Please repeat exactly the lines below from the one containing "Last name (127, 667)" down to the one containing "Juni 2018 (374, 2513)", both included, and nothing else.

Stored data
--------
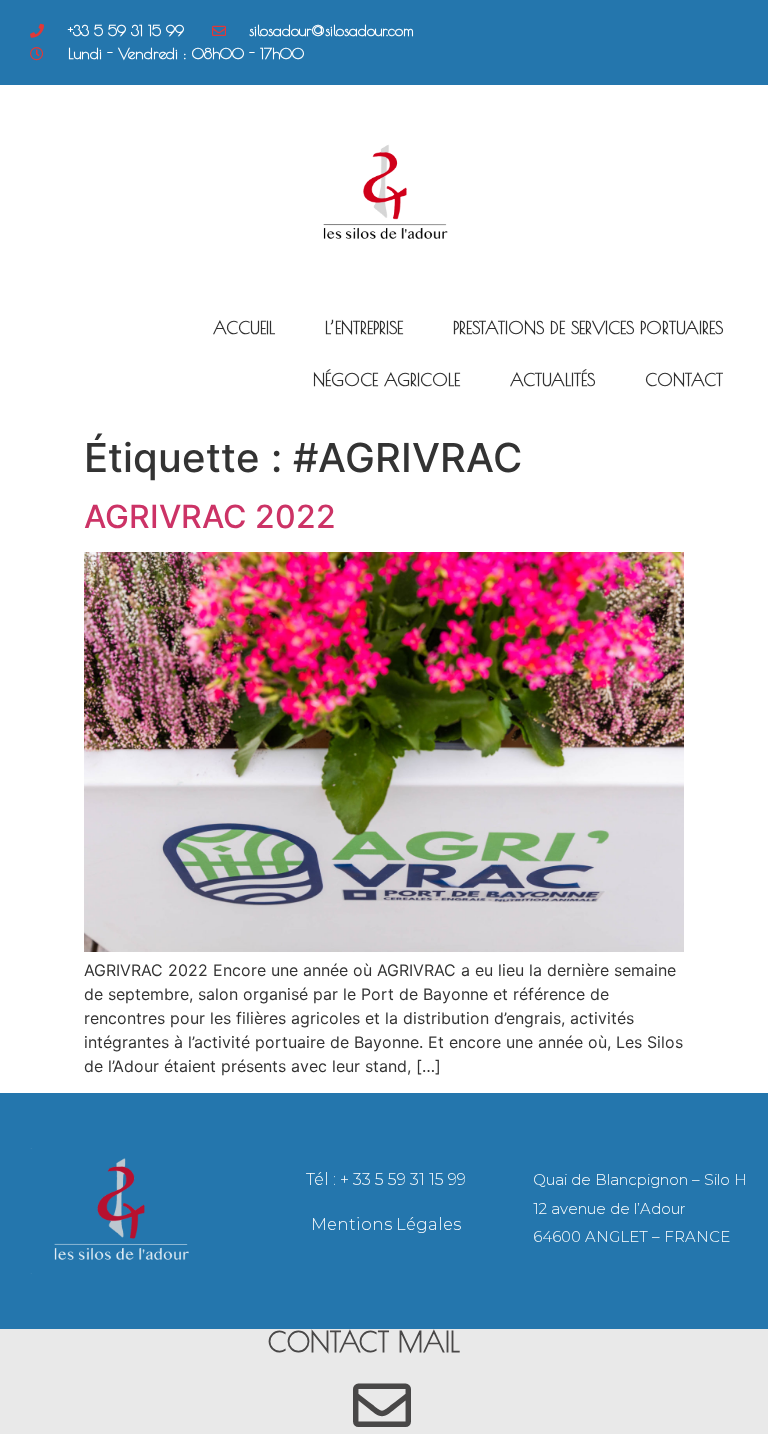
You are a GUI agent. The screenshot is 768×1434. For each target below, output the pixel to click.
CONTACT (684, 380)
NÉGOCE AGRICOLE (386, 380)
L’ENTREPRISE (364, 328)
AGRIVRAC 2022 (210, 516)
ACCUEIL (244, 328)
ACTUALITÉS (552, 380)
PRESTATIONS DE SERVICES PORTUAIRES (588, 328)
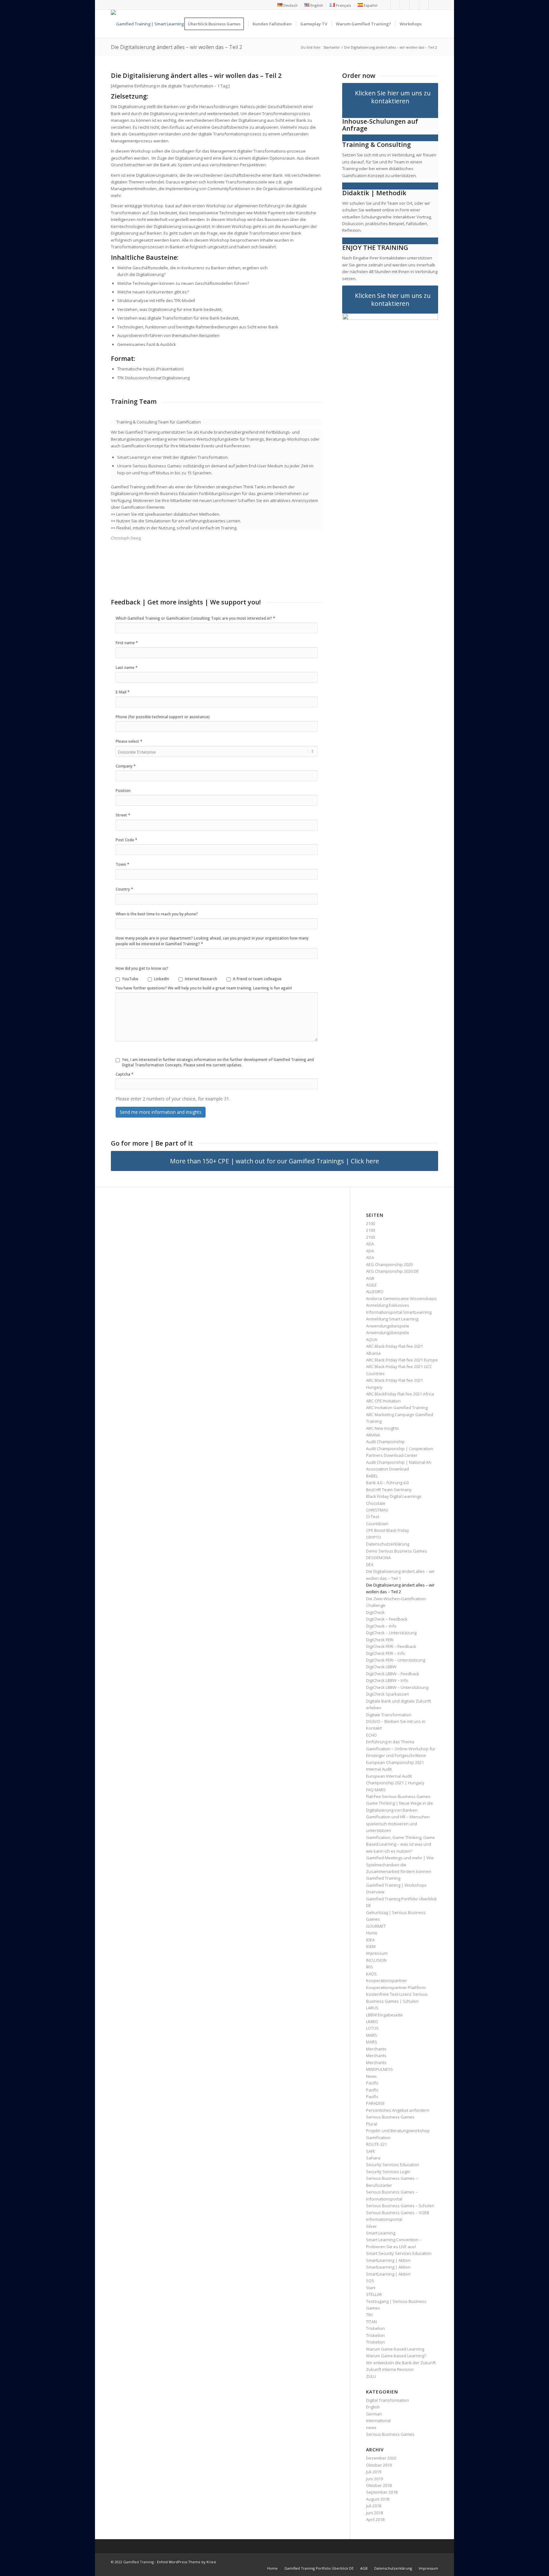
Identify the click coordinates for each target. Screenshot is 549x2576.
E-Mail (123, 692)
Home (371, 1933)
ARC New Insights (382, 1428)
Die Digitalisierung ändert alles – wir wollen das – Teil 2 (176, 47)
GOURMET (376, 1926)
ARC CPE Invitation (383, 1401)
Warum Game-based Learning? (396, 2356)
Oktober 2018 (379, 2485)
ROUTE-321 (376, 2144)
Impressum (377, 1953)
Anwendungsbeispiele (387, 1326)
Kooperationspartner (386, 1980)
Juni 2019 (374, 2479)
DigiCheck (375, 1612)
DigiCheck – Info (381, 1626)
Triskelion (375, 2328)
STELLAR (374, 2294)
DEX (370, 1564)
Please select (129, 741)
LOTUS (372, 2028)
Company (126, 766)
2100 (370, 1223)
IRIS (369, 1967)
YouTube (130, 978)
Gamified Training (383, 1878)
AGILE (371, 1285)
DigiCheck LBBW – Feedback (392, 1674)
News (371, 2076)
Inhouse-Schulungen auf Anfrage (380, 125)
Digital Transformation (387, 2400)
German (374, 2414)
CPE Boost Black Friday (387, 1530)
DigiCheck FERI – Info (385, 1653)
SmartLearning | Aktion (388, 2260)
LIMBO (372, 2021)
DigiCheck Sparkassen (387, 1694)
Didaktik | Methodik (374, 193)
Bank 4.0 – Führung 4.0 (387, 1482)
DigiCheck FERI (379, 1640)
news (371, 2427)
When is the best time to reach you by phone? (157, 914)
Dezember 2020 (381, 2458)
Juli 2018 (373, 2506)
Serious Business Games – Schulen (400, 2205)
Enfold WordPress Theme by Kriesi (186, 2561)
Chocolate (375, 1503)
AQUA (371, 1339)
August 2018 (377, 2499)
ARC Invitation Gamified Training (397, 1407)
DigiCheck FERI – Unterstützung (395, 1660)
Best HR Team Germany (389, 1489)
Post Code (126, 840)
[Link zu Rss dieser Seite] (423, 5)
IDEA (370, 1940)
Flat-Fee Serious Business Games (398, 1796)
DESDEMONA (378, 1557)
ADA (370, 1244)
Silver (371, 2226)
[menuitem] (287, 5)
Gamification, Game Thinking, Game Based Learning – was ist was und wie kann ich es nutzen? (400, 1844)
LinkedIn (161, 978)
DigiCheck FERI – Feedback (391, 1646)
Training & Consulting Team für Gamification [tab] (158, 422)
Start (370, 2287)
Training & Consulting (376, 144)
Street (123, 815)
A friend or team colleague (257, 978)
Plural (371, 2124)
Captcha (124, 1074)
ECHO (371, 1735)
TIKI (369, 2315)
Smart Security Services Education (398, 2253)
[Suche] (432, 24)
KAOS (371, 1974)
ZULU (371, 2376)
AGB (370, 1278)
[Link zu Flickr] (414, 5)
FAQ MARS (376, 1790)
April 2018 (375, 2519)
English (373, 2407)
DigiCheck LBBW (381, 1667)
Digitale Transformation (388, 1715)
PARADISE (375, 2103)
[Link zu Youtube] (404, 5)
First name (127, 642)
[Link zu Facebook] (385, 5)
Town (122, 864)
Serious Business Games (390, 2434)
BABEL (372, 1476)
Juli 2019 (373, 2472)
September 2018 (381, 2492)
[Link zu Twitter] (395, 5)
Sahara (373, 2158)
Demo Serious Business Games (396, 1551)
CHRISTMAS (377, 1510)
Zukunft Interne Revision (390, 2369)
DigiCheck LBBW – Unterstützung (397, 1687)
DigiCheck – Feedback (387, 1619)
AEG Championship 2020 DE (392, 1271)
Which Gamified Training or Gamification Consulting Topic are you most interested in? (195, 618)
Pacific (372, 2083)
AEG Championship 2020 (389, 1264)
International (378, 2420)
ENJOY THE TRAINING (375, 247)
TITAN (371, 2322)
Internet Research (201, 978)
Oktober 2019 (379, 2465)
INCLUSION (376, 1960)
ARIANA (373, 1435)
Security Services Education (392, 2164)
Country (124, 889)
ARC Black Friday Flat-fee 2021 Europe (402, 1360)
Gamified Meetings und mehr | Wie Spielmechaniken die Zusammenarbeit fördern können (400, 1864)
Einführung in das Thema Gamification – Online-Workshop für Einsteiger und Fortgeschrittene (400, 1748)
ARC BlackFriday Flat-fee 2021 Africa (400, 1394)
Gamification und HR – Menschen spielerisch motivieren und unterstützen (398, 1823)
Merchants (376, 2049)
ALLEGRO (374, 1291)
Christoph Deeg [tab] (126, 538)
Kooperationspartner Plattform (396, 1987)
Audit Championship (385, 1441)
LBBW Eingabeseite (384, 2015)
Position (123, 790)
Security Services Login (388, 2171)
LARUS (372, 2008)
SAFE (370, 2151)
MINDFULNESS (379, 2069)
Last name (127, 667)
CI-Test (372, 1516)
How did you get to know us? (142, 968)
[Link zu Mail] (433, 5)
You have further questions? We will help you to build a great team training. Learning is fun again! (204, 988)
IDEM (371, 1946)
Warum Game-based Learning (395, 2349)
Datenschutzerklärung (387, 1544)
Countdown (377, 1523)
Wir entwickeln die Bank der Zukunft (401, 2363)
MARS (371, 2035)
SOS (370, 2280)
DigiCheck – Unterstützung (391, 1633)
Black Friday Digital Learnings (394, 1496)
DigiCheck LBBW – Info (387, 1680)
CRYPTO (373, 1537)
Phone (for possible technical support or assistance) (163, 717)
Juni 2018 (374, 2513)
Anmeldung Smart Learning (392, 1319)
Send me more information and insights (160, 1112)
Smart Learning (380, 2233)
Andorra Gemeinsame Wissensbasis (401, 1298)
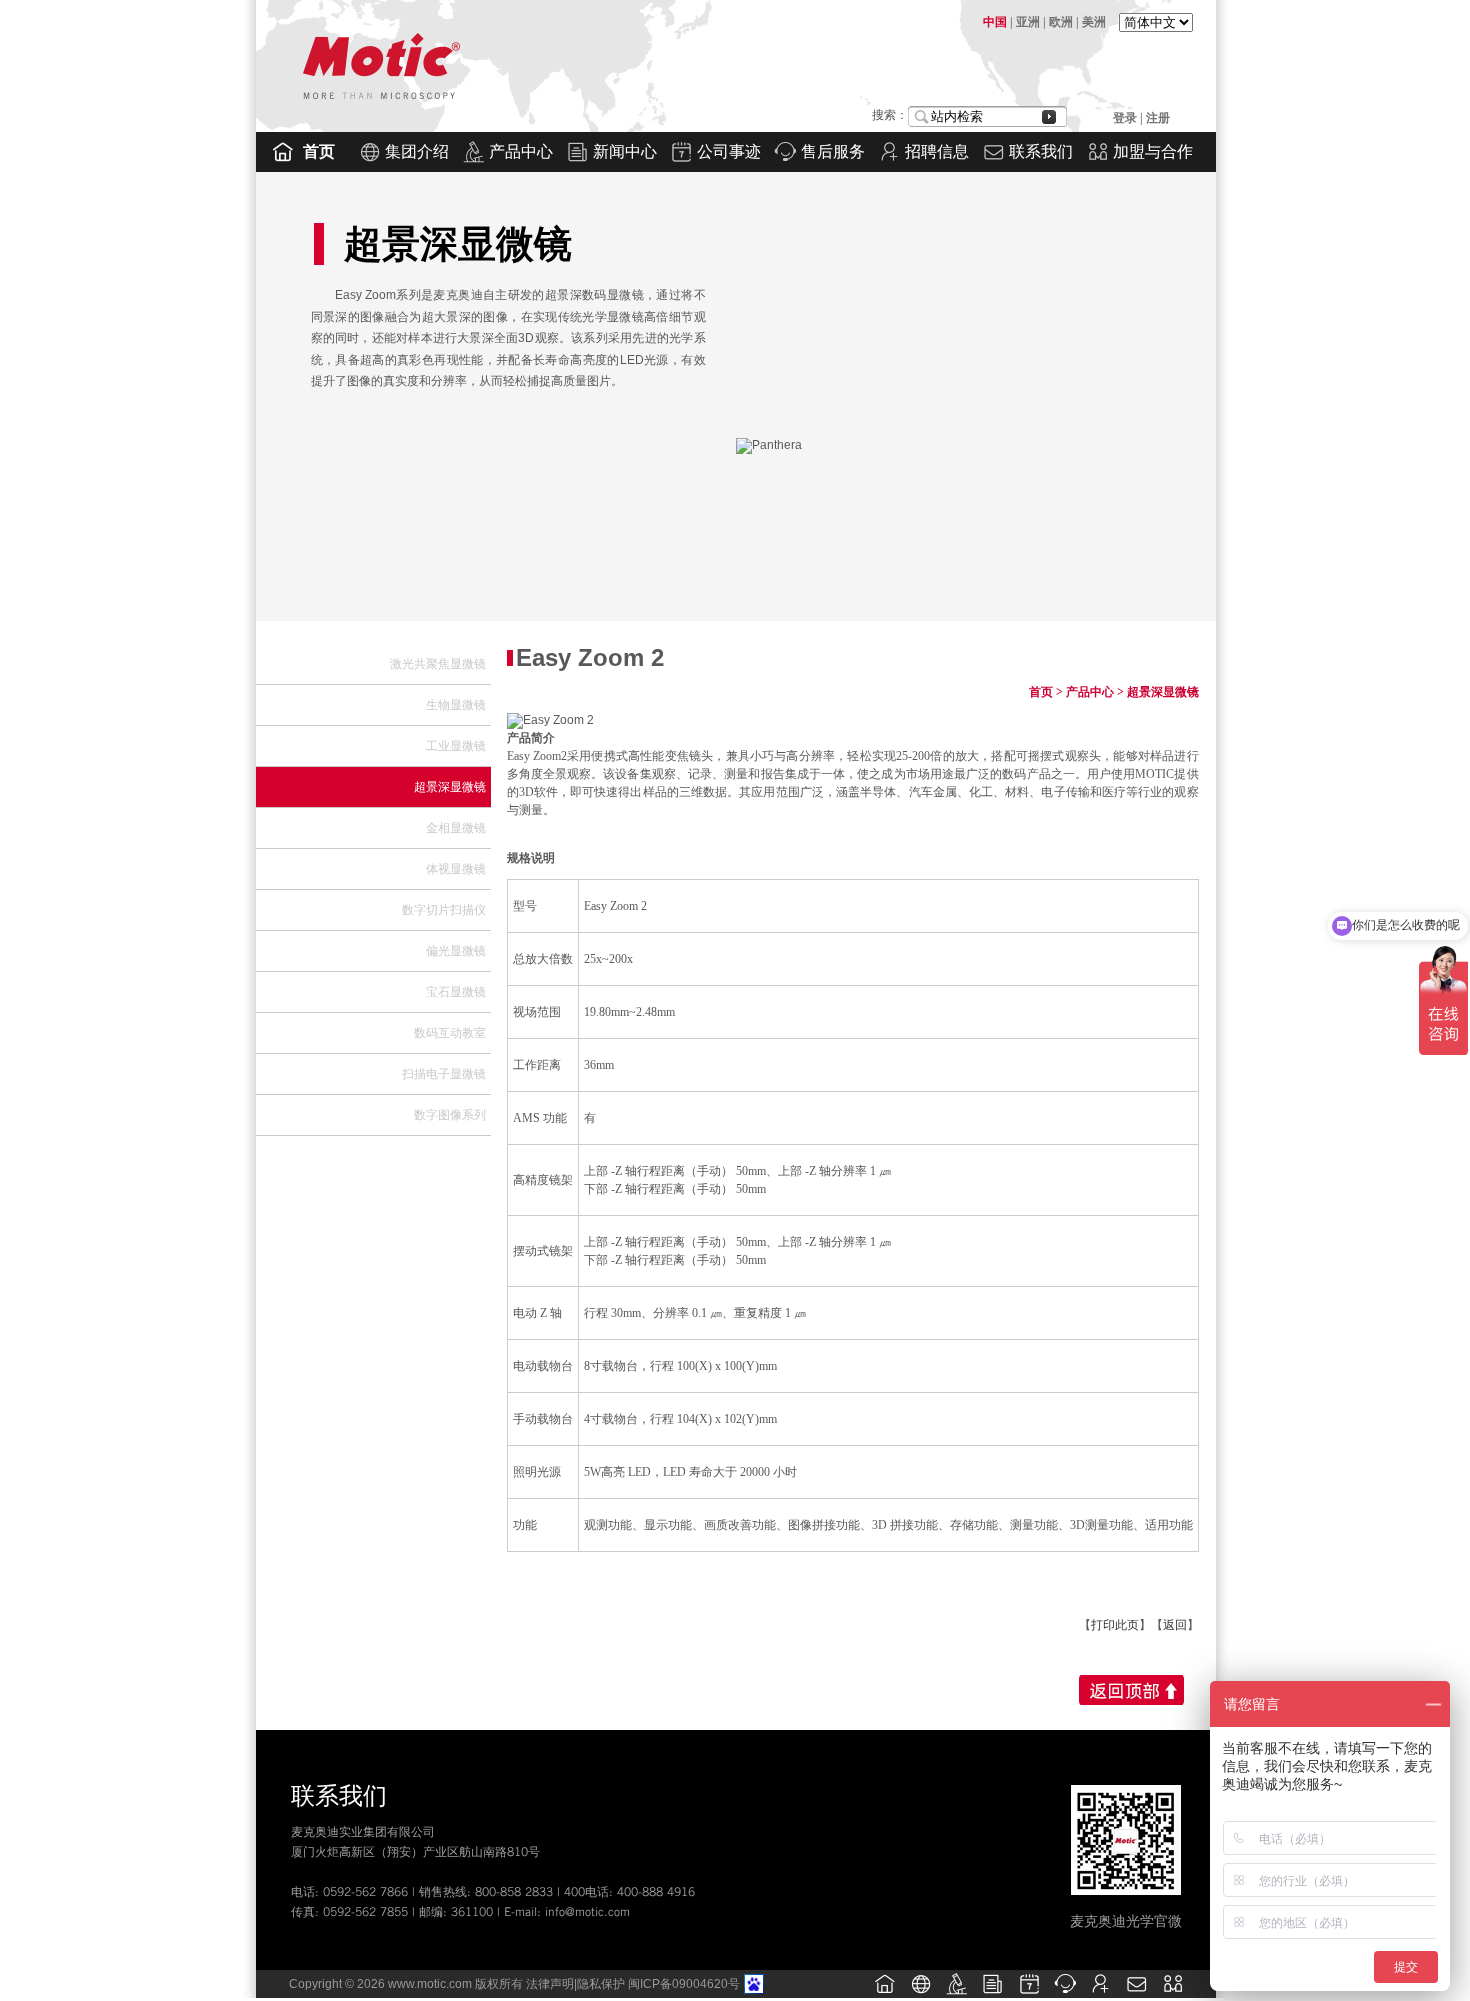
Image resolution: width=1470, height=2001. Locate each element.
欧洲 (1061, 22)
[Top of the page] (1129, 1690)
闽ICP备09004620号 (684, 1984)
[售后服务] (1065, 1994)
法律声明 (550, 1984)
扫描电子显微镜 (444, 1074)
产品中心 (521, 151)
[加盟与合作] (1173, 1994)
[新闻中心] (993, 1994)
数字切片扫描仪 (444, 910)
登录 (1126, 118)
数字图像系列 (450, 1115)
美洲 (1094, 22)
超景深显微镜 (450, 787)
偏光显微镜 (456, 951)
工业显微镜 (456, 746)
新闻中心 (625, 151)
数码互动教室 (450, 1033)
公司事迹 (729, 151)
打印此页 (1115, 1625)
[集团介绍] (921, 1994)
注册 (1158, 118)
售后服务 (833, 151)
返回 (1175, 1625)
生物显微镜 (456, 705)
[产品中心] (957, 1994)
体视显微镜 (456, 869)
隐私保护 (601, 1984)
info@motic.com (587, 1911)
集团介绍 (417, 151)
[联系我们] (1137, 1994)
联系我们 (1041, 151)
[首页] (885, 1994)
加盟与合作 (1153, 151)
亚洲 (1028, 22)
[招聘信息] (1101, 1994)
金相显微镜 (456, 828)
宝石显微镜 (456, 992)
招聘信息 (937, 151)
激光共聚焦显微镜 (438, 664)
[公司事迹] (1029, 1994)
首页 (319, 151)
--------
EXERCISE OUTPUT
Last name (127, 667)
CI-Test (372, 1516)
How did you get to know us? (142, 968)
[Link zu Mail] (433, 5)
You have further questions? We will help you to build a great team training. Learning is fun again! (204, 988)
IDEM (371, 1946)
Warum Game-based Learning (395, 2349)
Datenschutzerklärung (387, 1544)
Countdown (377, 1523)
Wir entwickeln die Bank der Zukunft (401, 2363)
MARS (371, 2035)
SOS (370, 2280)
DigiCheck – Unterstützung (391, 1633)
Black Friday Digital Learnings (394, 1496)
DigiCheck LBBW – Info (387, 1680)
CRYPTO (373, 1537)
Phone (for possible technical support or assistance) (163, 717)
Juni 2018 (374, 2513)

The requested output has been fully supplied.